Прижимая плечом к уху трубку, он еще долго что-то объяснял, и Лапшин, нехотя вслушиваясь, вдруг понял, что Митрохин говорит о Гитлере ругательные слова, как бы не слишком им веря, говорит громко, но не убежденно, словно бы признавая за фашистским фюрером право сильнейшего над слабыми. И, почувствовав это, Иван Михайлович еще более весь подобрался, уже с усмешкою вспомнил эмфизему и приготовился к жестокому бою.
- Ты ноту, кстати, читал Литвинова? - спросил он, когда Митрохин кончил свою телефонную беседу. - Насчет того, что советское правительство не может признать включения Чехии в состав Германской империи?
Андрей Андреевич лениво пожал плечами:
- Диалектически надо к вопросу подходить, - произнес он с усмешкой. - А Гитлер...
- Что - Гитлер? - с едва уловимой злой улыбкой спросил Лапшин. Здорово чешет Адольф? Ты это хотел сказать?

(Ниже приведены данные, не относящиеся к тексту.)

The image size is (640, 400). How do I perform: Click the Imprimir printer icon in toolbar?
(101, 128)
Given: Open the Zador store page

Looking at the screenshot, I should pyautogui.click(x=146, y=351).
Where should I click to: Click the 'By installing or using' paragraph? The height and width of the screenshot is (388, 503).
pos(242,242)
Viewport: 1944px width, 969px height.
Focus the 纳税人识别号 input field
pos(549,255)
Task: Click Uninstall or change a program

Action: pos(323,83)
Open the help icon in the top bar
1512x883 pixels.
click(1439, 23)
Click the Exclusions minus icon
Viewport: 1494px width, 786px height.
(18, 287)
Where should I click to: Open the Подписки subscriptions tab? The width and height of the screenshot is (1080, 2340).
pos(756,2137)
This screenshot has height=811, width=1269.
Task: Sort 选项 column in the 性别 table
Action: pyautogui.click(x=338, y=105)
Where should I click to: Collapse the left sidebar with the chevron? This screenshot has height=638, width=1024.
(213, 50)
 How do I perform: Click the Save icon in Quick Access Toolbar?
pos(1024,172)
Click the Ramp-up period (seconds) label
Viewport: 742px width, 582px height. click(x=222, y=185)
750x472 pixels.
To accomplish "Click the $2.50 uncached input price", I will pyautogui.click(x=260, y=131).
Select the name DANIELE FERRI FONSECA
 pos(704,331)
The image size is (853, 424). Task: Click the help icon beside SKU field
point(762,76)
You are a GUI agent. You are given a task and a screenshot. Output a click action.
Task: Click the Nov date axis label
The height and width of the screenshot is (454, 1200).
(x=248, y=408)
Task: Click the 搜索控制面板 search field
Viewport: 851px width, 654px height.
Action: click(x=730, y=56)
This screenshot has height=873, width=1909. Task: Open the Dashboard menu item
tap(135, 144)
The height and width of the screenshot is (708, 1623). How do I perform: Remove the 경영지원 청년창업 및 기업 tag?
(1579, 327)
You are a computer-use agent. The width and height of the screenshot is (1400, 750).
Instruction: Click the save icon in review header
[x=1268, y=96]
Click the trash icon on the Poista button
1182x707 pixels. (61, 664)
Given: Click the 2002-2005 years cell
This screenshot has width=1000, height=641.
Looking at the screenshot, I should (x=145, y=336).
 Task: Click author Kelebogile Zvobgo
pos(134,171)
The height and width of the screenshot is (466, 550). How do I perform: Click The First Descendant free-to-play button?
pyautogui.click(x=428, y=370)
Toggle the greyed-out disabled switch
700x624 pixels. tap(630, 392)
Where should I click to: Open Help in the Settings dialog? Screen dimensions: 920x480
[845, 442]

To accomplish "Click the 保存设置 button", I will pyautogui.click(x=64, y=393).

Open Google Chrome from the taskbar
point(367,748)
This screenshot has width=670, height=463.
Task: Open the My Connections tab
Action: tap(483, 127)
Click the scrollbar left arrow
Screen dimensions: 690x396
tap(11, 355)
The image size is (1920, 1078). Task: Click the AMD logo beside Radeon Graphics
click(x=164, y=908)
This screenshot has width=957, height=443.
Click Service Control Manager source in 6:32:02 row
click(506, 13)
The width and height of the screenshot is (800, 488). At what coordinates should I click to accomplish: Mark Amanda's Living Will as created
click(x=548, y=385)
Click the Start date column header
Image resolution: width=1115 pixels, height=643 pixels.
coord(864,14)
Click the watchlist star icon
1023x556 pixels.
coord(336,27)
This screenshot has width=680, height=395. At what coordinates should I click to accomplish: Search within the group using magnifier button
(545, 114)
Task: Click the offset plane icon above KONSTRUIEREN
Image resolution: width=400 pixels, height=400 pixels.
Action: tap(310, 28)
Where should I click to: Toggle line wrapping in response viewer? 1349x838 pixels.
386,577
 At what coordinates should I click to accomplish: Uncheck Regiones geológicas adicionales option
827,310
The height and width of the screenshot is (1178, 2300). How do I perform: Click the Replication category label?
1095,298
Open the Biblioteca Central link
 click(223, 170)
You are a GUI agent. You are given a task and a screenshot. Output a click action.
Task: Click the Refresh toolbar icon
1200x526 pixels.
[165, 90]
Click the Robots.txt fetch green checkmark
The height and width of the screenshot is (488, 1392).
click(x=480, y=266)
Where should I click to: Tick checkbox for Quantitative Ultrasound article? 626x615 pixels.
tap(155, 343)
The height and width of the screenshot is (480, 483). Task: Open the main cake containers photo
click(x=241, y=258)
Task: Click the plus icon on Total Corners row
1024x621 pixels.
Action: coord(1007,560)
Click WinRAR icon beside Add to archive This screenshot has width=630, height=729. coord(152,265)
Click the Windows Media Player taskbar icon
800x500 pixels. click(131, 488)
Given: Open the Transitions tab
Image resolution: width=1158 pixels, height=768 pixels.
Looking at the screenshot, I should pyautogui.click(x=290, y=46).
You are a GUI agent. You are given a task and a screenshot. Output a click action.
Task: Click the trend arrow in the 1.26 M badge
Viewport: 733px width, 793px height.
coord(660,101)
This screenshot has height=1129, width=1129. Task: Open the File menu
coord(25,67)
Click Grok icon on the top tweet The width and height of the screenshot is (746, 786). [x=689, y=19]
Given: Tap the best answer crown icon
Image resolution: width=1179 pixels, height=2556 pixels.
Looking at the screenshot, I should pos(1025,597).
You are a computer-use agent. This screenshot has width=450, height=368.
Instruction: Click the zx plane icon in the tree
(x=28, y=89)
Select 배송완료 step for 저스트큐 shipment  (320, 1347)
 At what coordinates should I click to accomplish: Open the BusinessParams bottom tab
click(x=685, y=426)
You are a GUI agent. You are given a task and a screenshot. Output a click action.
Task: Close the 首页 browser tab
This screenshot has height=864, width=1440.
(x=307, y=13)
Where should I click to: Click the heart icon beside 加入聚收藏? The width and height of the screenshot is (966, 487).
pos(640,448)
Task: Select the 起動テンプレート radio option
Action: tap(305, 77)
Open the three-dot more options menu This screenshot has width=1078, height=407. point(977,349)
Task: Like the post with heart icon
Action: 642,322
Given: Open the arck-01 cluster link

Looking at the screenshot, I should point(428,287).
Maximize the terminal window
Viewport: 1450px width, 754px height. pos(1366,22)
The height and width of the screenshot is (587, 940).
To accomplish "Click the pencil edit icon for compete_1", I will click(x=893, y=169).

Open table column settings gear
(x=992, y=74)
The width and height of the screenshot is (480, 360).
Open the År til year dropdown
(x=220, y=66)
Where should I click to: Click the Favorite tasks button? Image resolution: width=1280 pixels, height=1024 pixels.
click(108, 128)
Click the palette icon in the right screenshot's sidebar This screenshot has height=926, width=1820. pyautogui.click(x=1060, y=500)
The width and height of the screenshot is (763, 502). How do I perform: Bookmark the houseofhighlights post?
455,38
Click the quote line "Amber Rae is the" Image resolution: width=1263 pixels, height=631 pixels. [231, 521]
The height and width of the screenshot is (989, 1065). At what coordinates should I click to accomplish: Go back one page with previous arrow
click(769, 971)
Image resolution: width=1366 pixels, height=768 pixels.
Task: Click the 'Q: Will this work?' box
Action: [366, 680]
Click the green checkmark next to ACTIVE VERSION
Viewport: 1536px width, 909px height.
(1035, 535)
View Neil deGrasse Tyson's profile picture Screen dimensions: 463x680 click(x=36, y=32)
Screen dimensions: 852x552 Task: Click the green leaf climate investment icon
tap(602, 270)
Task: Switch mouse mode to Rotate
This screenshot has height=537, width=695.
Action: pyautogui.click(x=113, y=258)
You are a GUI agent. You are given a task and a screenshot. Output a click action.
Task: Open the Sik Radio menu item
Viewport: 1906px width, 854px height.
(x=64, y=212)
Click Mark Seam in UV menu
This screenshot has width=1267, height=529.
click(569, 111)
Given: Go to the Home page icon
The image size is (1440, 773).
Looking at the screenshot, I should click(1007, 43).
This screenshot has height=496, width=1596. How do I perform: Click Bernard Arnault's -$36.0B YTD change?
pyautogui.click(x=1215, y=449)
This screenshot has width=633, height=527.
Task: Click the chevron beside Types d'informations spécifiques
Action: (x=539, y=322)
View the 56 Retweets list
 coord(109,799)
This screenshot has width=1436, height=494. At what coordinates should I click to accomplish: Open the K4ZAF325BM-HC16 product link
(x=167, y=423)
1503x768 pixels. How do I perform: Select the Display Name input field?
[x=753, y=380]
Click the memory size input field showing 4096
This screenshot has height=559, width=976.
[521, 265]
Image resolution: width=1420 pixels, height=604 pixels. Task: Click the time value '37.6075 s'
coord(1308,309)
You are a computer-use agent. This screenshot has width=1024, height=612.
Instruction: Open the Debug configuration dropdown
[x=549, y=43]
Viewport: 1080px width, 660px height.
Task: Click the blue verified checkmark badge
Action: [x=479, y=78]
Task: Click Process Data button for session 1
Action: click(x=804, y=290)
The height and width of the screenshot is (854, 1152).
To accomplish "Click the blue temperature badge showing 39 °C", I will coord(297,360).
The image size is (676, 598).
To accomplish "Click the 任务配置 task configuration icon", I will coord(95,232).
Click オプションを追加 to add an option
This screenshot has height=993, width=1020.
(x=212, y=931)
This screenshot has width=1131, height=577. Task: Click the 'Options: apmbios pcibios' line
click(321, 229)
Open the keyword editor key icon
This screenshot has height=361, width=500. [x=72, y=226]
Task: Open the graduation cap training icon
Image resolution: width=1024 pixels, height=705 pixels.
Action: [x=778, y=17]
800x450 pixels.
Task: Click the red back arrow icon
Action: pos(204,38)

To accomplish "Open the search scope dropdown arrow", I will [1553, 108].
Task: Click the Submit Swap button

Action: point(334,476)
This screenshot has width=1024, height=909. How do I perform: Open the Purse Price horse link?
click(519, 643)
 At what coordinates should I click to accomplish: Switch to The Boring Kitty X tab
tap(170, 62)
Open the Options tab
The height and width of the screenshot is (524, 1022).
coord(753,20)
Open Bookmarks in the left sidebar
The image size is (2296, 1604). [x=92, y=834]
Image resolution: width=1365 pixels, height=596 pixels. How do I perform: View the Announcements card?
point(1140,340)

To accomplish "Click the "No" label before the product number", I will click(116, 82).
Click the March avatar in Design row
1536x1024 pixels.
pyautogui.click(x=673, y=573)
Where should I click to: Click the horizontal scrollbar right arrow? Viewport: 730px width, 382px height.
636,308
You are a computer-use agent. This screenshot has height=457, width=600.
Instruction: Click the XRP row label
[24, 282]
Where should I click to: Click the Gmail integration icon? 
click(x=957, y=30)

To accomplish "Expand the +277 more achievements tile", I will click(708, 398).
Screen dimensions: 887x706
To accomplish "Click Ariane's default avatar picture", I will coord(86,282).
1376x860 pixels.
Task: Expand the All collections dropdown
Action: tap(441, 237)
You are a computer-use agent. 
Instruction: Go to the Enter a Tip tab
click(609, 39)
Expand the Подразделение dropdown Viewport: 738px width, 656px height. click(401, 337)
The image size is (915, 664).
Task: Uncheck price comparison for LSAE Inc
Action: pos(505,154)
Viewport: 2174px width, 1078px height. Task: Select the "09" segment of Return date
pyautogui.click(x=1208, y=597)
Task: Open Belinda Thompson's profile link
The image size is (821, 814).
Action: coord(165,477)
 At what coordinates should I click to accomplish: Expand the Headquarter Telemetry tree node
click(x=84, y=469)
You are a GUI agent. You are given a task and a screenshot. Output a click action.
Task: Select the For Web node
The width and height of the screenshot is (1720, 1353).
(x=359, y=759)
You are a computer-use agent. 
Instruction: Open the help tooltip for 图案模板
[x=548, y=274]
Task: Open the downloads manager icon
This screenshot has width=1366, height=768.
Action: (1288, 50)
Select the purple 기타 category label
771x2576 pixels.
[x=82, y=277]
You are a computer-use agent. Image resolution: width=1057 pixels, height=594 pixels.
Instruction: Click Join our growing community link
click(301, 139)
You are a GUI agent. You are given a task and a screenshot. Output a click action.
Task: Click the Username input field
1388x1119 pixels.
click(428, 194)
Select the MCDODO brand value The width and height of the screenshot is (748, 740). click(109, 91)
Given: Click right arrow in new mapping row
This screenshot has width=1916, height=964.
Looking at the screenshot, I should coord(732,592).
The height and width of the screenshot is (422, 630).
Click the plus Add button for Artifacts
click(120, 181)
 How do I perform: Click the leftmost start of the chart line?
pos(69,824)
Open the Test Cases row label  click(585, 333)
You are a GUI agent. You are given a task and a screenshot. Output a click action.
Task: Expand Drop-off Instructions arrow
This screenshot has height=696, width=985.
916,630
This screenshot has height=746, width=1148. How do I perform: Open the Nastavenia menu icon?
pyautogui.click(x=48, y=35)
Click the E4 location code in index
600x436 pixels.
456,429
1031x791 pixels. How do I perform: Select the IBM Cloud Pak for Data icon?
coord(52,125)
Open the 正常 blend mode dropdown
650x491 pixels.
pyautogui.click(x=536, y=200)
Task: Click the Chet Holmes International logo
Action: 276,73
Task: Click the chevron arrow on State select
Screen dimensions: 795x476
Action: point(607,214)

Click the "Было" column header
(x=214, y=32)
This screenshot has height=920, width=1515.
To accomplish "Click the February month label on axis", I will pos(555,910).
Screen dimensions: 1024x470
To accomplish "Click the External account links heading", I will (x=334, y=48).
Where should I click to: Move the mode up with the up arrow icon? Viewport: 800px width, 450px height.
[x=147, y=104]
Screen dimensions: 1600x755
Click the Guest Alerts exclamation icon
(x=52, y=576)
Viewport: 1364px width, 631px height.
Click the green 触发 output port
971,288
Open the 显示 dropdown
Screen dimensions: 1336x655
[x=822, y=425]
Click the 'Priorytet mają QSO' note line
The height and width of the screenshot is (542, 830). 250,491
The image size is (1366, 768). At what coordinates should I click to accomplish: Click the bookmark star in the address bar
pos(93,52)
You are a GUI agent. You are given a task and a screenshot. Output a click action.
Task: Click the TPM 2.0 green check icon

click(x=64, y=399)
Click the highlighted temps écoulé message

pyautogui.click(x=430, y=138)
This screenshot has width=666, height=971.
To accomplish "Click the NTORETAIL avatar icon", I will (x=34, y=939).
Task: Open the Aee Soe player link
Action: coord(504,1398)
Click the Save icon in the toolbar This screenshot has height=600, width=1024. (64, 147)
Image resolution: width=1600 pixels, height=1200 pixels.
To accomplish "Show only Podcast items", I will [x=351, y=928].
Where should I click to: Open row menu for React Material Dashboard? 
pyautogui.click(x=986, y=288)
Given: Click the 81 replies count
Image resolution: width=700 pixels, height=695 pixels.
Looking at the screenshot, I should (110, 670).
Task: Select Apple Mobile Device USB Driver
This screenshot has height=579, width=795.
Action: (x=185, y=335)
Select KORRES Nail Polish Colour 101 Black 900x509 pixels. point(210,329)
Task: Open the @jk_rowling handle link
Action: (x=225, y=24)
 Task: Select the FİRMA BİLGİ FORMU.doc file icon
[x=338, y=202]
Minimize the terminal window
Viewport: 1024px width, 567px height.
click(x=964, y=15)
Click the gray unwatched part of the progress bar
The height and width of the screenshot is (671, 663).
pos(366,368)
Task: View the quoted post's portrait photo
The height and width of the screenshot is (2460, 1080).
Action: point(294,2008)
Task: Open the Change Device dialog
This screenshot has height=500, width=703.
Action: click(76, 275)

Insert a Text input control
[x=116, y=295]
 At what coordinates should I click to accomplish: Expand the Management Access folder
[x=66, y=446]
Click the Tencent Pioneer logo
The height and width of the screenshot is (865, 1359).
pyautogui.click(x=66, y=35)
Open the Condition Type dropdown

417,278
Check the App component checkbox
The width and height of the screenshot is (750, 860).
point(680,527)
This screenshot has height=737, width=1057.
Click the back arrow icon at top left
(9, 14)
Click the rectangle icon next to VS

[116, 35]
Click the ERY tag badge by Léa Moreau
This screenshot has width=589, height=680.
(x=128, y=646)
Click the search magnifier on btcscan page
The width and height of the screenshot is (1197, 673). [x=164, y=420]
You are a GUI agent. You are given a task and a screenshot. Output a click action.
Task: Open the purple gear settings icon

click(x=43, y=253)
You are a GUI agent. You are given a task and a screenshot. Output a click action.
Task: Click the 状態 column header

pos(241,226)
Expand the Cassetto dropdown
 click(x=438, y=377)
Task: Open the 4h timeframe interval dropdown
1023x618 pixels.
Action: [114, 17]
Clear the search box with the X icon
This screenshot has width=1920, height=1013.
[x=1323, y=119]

- Больно ты сегодня меня не любишь, - засмеявшись, заметил Митрохин. И в былые времена не жаловал, а сегодня - прямо-таки ужас. На чем это мы остановились?
- А насчет мамы, как она помирала...
- Да, мама, правильно. Вот ты все, Иван Михайлович, шумишь на меня. У тебя полет другой, недаром ты у нас первый человек, а я нормальный работник, стремлюсь, конечно, стараюсь, этого у меня никто не отнимет, но до тебя-то, как и всем нашим, не дотянуть. Мне все кажется, понимаешь ли, проще: шпана, драка, кровищу льют в нашу эпоху, на нашей родной, на нашей любимой советской земле, так кончать надо, поторапливаться, все гайки до отказа завинчивать, а не интеллигентщину разводить, не либерализм, не чикаться туда-сюда, базар кончать со всей решительностью, по-нашему, как от большевиков требуется, а не от всяких там сопливых нытиков-маловеров...
Лапшин усмехнулся: Митрохин, по старой своей привычке, переходил из обороны в наступление...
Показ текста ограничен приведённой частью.